- _本文の抜粋_
----------
7日に行なわれた日本対シリア戦に先発した香川真司は、前半9分、負傷のため交代した。試合後に受けた診断の結果は左肩関節前方脱臼で、最終予選イラク戦を前にチームを離脱することとなった。シリア戦でケガを負い、日本代表から離脱した香川真司 香…

 7日に行なわれた日本対シリア戦に先発した香川真司は、前半9分、負傷のため交代した。試合後に受けた診断の結果は左肩関節前方脱臼で、最終予選イラク戦を前にチームを離脱することとなった。


シリア戦でケガを負い、日本代表から離脱した香川真司

 香川は日本サッカー協会を通じて「残念かつ申し訳ない形でチームを離れますが、こればかりは仕方ないので、今は怪我を一日でも早く治すことに集中したいと思います。日本代表が勝つことを祈ることしかできませんが、勝利を信じて、戦ってきてほしいと思います」と、コメントを発表している。

 今回のケガは、自陣で相手フォワードのドリブルを止めにかかって倒れた際、無理な体勢で手をついたことによるもの。キリンチャレンジ杯という親善試合、前半9分という時間帯、しかも守備による負傷。気合いが空回りして本番であるイラク戦でプレーできないのは、本末転倒としか言いようがない。ハリルホジッチ体制になってから、香川が代表遠征に同行しなかったのは、国内組で臨んだ2015年の東アジアカップ以来である。

 シリア戦前日の6日、香川の所属するドルトムントでは新監督が発表された。新監督には昨季までアヤックスを率いたオランダ人のペーター・ボスが就任する。ボスはかつてジェフ市原でプレー経験があり、日本人としては親近感を抱くところだ。

 クラブ公式サイトで公開されているノビー・ディッケル(クラブOBでスタジアムアナウンサーを務めている)によるインタビューで「ドイツ語とオランダ語、英語、フランス語、あと少し日本語ができるよ。少し単語を覚えているから、香川とは話せると思うよ。香川がもっとよくなるかって? もう彼はいい選手だ」と語っている。

 もし香川がドルトムントに残留するのであれば、久々にポジティブな環境となるかもしれない。振り返れば、それぐらい香川にとっては難しい2年間だった。

 ドルトムントは5月27日にドイツ杯決勝でフランクフルトを下して優勝し、翌日にはドルトムント市内をバスに乗って巡る恒例のパレードが行なわれた。そこには元指揮官トーマス・トゥヘルの嬉しそうな姿もあった。

 トゥヘルが解任されたのは、それからわずか2日後の5月30日のこと。31日付のクラブ公式サイトでは、ハンス・ヨアヒム・ヴァツケCEOが、一人称でその理由を説明している。長文の割に詳細には踏み込んでいない内容だが、要は「信頼関係を築けなかった」という訴えに近い主張が強く伝わってきた。そのうえで「結果だけを求めているのではない」と、タイトル獲得直後の解任にサポーターの理解を求めている。

 トゥヘルの”変人ぶり”はマインツ時代から知られていた。マインツの関係者がドルトムント関係者にそう”進言した”という記事も見受けられた。言い訳がましい長文のメッセージが必要になったのはそのためだろう。そのあたりはどっちもどっち、という印象しか残らない。
----------
- _データ抜粋_
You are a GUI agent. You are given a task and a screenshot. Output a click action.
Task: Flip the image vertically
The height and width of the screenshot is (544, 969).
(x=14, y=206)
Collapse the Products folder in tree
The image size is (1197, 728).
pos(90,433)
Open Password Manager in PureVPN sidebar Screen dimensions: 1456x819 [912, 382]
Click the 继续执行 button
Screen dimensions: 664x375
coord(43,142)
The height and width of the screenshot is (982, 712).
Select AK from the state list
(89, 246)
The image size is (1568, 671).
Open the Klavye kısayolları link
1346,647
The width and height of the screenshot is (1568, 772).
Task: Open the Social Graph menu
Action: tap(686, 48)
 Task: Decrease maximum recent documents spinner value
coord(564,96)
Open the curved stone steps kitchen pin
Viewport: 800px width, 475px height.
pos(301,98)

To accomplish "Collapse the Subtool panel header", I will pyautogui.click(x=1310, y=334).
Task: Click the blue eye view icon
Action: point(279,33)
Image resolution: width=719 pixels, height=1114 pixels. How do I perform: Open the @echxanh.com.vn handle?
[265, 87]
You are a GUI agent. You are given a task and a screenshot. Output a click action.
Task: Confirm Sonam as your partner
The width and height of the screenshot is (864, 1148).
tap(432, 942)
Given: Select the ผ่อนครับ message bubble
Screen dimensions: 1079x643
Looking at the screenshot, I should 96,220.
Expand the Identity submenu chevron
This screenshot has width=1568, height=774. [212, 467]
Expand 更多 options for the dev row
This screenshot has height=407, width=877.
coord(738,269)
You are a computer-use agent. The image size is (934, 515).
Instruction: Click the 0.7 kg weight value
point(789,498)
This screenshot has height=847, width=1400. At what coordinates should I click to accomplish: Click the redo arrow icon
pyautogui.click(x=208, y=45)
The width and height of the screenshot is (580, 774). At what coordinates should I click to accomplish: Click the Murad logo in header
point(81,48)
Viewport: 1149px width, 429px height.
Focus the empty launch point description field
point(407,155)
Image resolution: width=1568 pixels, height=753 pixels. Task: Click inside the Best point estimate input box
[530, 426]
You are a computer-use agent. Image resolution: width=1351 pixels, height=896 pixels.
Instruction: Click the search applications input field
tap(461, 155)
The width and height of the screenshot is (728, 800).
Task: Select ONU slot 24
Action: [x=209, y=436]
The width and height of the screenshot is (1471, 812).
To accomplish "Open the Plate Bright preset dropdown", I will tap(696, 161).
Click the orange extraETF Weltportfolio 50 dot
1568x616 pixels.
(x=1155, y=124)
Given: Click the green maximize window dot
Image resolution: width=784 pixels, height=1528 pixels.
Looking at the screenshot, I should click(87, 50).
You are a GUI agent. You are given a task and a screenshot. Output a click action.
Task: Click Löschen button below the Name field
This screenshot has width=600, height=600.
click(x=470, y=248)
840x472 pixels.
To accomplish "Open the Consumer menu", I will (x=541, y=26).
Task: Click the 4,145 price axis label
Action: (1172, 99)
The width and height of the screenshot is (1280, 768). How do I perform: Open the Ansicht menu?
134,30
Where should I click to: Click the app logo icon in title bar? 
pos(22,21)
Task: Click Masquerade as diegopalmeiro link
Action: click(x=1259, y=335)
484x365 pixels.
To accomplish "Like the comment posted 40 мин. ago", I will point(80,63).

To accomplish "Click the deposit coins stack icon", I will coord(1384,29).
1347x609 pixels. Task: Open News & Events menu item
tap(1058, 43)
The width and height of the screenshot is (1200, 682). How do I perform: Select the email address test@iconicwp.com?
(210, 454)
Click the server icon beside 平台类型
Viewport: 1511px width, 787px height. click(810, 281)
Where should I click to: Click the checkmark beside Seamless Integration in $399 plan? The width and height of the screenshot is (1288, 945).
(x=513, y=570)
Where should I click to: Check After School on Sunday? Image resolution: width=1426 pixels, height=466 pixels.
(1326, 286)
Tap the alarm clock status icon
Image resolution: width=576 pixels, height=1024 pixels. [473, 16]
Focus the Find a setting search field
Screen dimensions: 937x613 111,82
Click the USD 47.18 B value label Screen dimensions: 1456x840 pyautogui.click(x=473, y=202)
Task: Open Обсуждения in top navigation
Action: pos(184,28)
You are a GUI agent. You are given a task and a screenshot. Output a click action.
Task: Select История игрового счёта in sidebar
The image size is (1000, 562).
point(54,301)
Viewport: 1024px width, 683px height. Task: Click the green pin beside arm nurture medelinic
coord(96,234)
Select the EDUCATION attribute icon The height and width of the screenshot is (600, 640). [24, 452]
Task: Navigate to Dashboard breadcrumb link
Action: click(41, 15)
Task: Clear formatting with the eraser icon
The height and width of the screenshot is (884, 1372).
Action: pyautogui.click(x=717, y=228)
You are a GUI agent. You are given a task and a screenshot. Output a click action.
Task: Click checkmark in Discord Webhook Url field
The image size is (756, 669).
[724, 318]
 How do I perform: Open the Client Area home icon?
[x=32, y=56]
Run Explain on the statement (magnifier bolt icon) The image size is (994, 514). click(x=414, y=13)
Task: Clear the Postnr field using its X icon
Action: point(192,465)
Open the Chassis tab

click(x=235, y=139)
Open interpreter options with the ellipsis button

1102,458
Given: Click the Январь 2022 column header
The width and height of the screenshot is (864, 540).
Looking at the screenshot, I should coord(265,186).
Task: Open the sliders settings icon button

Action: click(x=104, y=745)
----------
- _やること 1_
香川真司の記事のうち、「もし香川がドルトムントに残留」から始まり「ポーターの理解を求めている。」で終わる部分を、一字も変えずに書き写してください。
- _やること 2_
香川真司の記事を、最後の文のあとから続けて書いてください。
データは香川真司の記事とは関係がありません。

- _最終結果 1_
もし香川がドルトムントに残留するのであれば、久々にポジティブな環境となるかもしれない。振り返れば、それぐらい香川にとっては難しい2年間だった。

 ドルトムントは5月27日にドイツ杯決勝でフランクフルトを下して優勝し、翌日にはドルトムント市内をバスに乗って巡る恒例のパレードが行なわれた。そこには元指揮官トーマス・トゥヘルの嬉しそうな姿もあった。

 トゥヘルが解任されたのは、それからわずか2日後の5月30日のこと。31日付のクラブ公式サイトでは、ハンス・ヨアヒム・ヴァツケCEOが、一人称でその理由を説明している。長文の割に詳細には踏み込んでいない内容だが、要は「信頼関係を築けなかった」という訴えに近い主張が強く伝わってきた。そのうえで「結果だけを求めているのではない」と、タイトル獲得直後の解任にサポーターの理解を求めている。

- _最終結果 2_
 信頼関係が築けなかったのであろうと推測できる情報は何度も報じられてきたが、それは香川真司の発言や振る舞いからもよく伝わってきた。

 驚いたのは、シーズンも終わりかけた5月6日、第32節ホッフェンハイム戦後の香川のコメントだった。香川はトゥヘルのことを「今の監督」と表現した。2年間もともに過ごしながら、まるで最近知り合ったばかりの人物であるかのような言い方は、ふたりの間の距離感を強く感じさせた。

 香川だけではない。特にシーズン終盤、オーバメヤンやマルコ・ロイスは、得点してもベンチと喜びを分かち合うことがなかった。スタンドから見ていてもわかるほどの、いわば絶縁状態だった。

 日本に帰国して代表合宿に臨んだ香川は、トゥヘルとの2年間をこのように振り返った。

「自分の口から総括するのは難しい、チームが決めたことなので。監督からは学ぶこともたくさんあったし、悔しい部分もたくさんあって、そういうのを与えてくれたことはいい経験になった。いい2年間だった」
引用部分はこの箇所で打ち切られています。